We got this issue sorted out with this KB :
VMware KB: Changing the Disk.MaxLUN parameter on ESXi Hosts
I turned it down to 180. (depends on how many LUNs you got in your environment), this will make the ESX only see the LUNids below 180 in my case, that means that the vVol PE (LUNid 256) is no longer present in the ESX. If you try it, don't forget to reboot the host after you change the value.
Regards Kenth
No 3PAR, but all FC storage with EMC XtremIO, EMC VNX, and NetApp.
Did you try to change the Disk.MaxLun value to a value below 256? .. We tried 180 and that did the trick!
KB
Ah okay. Since the vVol PE on a 3PAR is ID 256, i could use the MaxDisk value to make it disappear.
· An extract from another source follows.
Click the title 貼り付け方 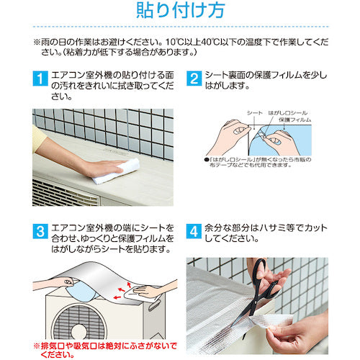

The lun you seem to have a problem with is ID 14 so the workaround I used is probably not the way to go for you.
Hi guys
Meanwhile I have two cases open with HPE and VMware regarding this issue. The only workaround is to limit the Disk.MaxLUN=256 to sort out the PE device. But unfortunately you can not use VVOLs at this point. Disabling the smartd service doesn't have an impact on this. I let you know if there's a solution for that...
Hi
I have also see this under upgrade from 5.5 to 6.0 update 2, I had to change the Disk.MaxLun to 255 before upgrading, if it's not set the upgrades stops at the start, after loading all the modules.
This is also HPE 3PAR
Hi guys
Finally, there is a patch for the 3PAR arrays available which fix this issue by answering the SCSI requests. There are two patches, one for 3.2.1 P37 and one for 3.2.2 P24.
They work correctly.
@EagleB5 - any idea what MU level for P37? Not able to find anything on it...
Sorry for my delay, I must configure a notification somehow.
You need 3.2.1 MU3 for P37 or 3.2.2 MU2 for P24.